В первый день посещения приходской школы мать одела нас так, как было принято в Голландии, повязав большие банты и обув в блестящие ботинки на шнуровке, которые смастерил отец. Банты выделяли нас из окружения, но на самом деле одежда не имела значения: австралийские дети, католики они или нет, презирали новичков просто за то, что мы были другими. Они не могли нас понять, а потому смеялись.
Я всеми силами стремилась изучить новый язык, и это оказалось на удивление просто. Корни английского, как и голландского, кроются в латыни, поэтому много раз мне помогала простая догадливость. Учась разговорному варианту, я прислушивалась к акценту местных детей, сравнивая их произношение с правильной речью дикторов Эй-би-си, и решила, что никогда не буду говорить на австралийском английском и выберу традиционный вариант. Моя речь превратилась в любопытное смешение разговорного и нормативного языка, но я полагала, что в этом, по крайней мере, есть стиль.
Монахиня, руководившая нами, обучала сразу детей трех классов, собранных в одном помещении. Ее звали мать Мэри Люк, ВСИ. (ВСИ – сокращение названия ордена Верных Спутниц Иисуса, и все сестры ставили эти буквы после своих имен). Мать Мэри Люк кое-что повидала в своей жизни, и это давало ей некоторое ощущение реальности. Она вслух читала наши письменные работы и хвалила за необычные метафоры.
В соседней классной комнате мои братья оказались в руках сестры Бартоломью. Она всегда держала при себе длинную деревянную линейку с металлическим краем и хлестала ею по рукам и ногам учеников, пока на коже не появлялись следы. Сестра Бартоломью была главной в своем классе, и дети должны были это знать; она родилась в сельской местности и имела крепкую руку. Когда все мальчики – Маркус, Адриан и Вил– лем – пришли домой со следами от ударов на ногах и на руках, мать отправилась в школу выяснять отношения, несмотря на свой плохой английский. Хотя никто не мог понять ее слов, все знали, что она имеет в виду.
Сестра Батоломью громко отстаивала свою позицию. В те дни грешно было спорить с монахиней, и мать действительно проявила смелость, рискуя встретиться с насмешками и самоуверенностью сестры. Все мы стыдились того, как плохо мать владеет языком, но гордились ее отвагой.
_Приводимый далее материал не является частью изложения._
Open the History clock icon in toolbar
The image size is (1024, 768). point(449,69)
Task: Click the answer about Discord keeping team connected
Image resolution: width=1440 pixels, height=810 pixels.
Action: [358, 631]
Разделенные на «мы» и «они», теперь мы относили нашу мать к категории «мы», а сестру Бартоломью – к категории «они». Ставки повышались, и жизнь становилась все более интересной.
Мать Мэри Люк, обладавшая миротворческой жилкой, поручила мне с сестрой ответственное задание – следить за тем, чтобы на алтаре и в церкви всегда были цветы. Наша классная комната отделялась от церкви деревянной складывающейся ширмой; по воскресеньям ширму отставляли прочь, чтобы в комнату вместилось больше прихожан, усаживавшихся за нашими столами. Я чувствовала себя уютно от такой близости к Иисусу. На меня возложили серьезное поручение – после школы готовить алтарь к завтрашней утренней службе. Также я должна была помогать в ризнице, где одевался священник. Я выучила названия всех необходимых элементов облачения: «риза», «стихарь», «манипула», «пояс», «палий» и «епитрахиль».